In order to isolate highly dimensional particle collision data, the relative likelihood of a new particles is calculated. Since this likelihood is difficult to express analytically, collision data simulated using Monte Carlo methods are used as the basis for approximation. Machine learning classifiers, such as neural networks, provide a method to solve this computational problem.

The Higgs Data Set used in our neural network exploration comes from a paper by Pierre Baldi, Peter Sadowski, and Daniel Whiteson from the University of California, Irvine. Published in July 2014 in Nature Communications, the paper “Searching for exotic particles in high-energy physics with deep learning” shows that deep-learning classification methods can improve results over other approaches. From the abstract of the paper:
> Standard approaches have relied on ‘shallow’ machine-learning models that have a limited capacity to learn complex nonlinear functions of the inputs, and rely on a painstaking search through manually constructed nonlinear features. Progress on this problem has slowed, as a variety of techniques have shown equivalent performance. Recent advances in the field of deep learning make it possible to learn more complex functions and better discriminate between signal and background classes. Here, using benchmark data sets, we show that deep-learning methods need no manually constructed inputs and yet improve the classification metric by as much as 8% over the best current approaches. This demonstrates that deep-learning approaches can improve the power of collider searches for exotic particles.

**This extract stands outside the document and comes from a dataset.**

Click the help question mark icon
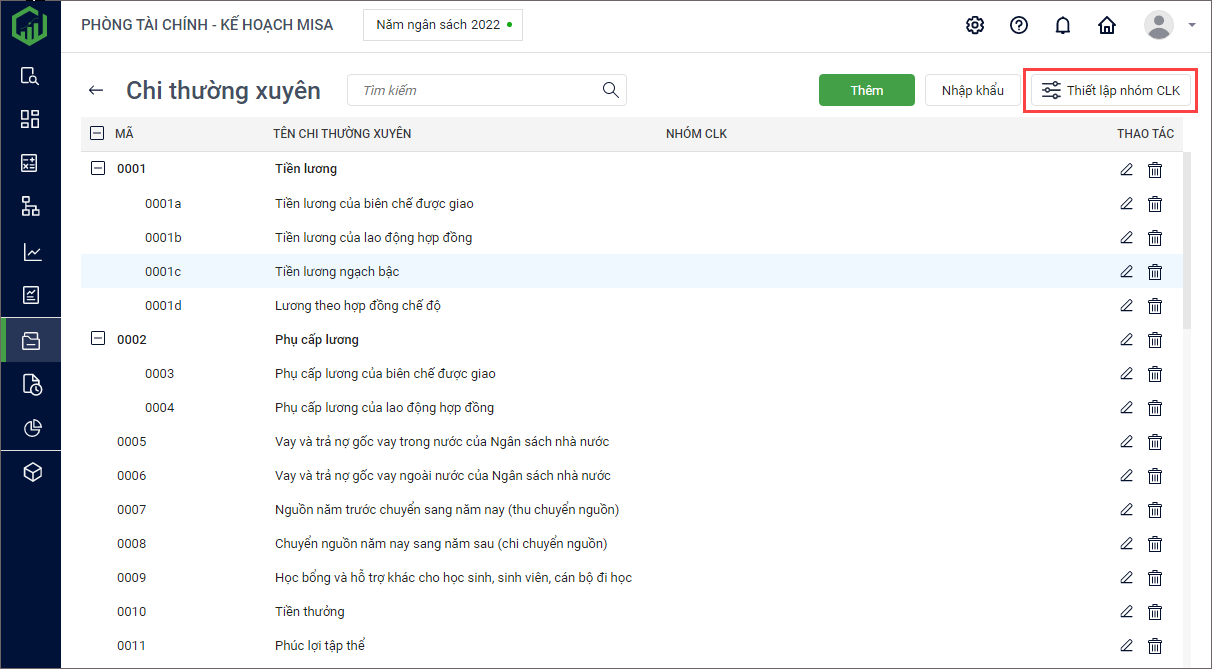Image resolution: width=1212 pixels, height=669 pixels. (1019, 26)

We will use the data set to distinguish between a signal process which produces Higgs boson particles and a background process that does not produce the particles. The data was produced using Monte Carlo simulations, with 28 features and 11,000,000 rows.

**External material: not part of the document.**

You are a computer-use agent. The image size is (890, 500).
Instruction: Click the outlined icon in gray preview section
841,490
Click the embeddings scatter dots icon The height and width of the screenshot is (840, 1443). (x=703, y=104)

### <a name="Methods"></a>Methods

For this analysis, we will use the Keras API. Keras is a high-level neural networks API, written in Python and capable of running on top of TensorFlow, CNTK, or Theano. It does not handle itself low-level operations such as tensor products, convolutions and so on. Instead, it relies on a specialized, well-optimized tensor manipulation library to do so, serving as the "backend engine" of Keras. TensorFlow, which is the backend used for this lab, is an open-source symbolic tensor manipulation framework developed by Google.

Keras was developed with a focus on enabling fast experimentation. The core data structure of Keras is a model, a way to organize layers. The simplest type of model is the Sequential model, a linear stack of layers.

#### Initialize Data

In [1]:
# Original model
# Changed N from 10,500,000 to 1,050,000
# 3 layers. Neurons: 50, 50, 1

import pandas as pd
import numpy as np

N=1050000. #Change this line adjust the number of rows. 
data=pd.read_csv("HIGGS.csv",nrows=N,header=None)
test_data=pd.read_csv("HIGGS.csv",nrows=50000,header=None,skiprows=1050000)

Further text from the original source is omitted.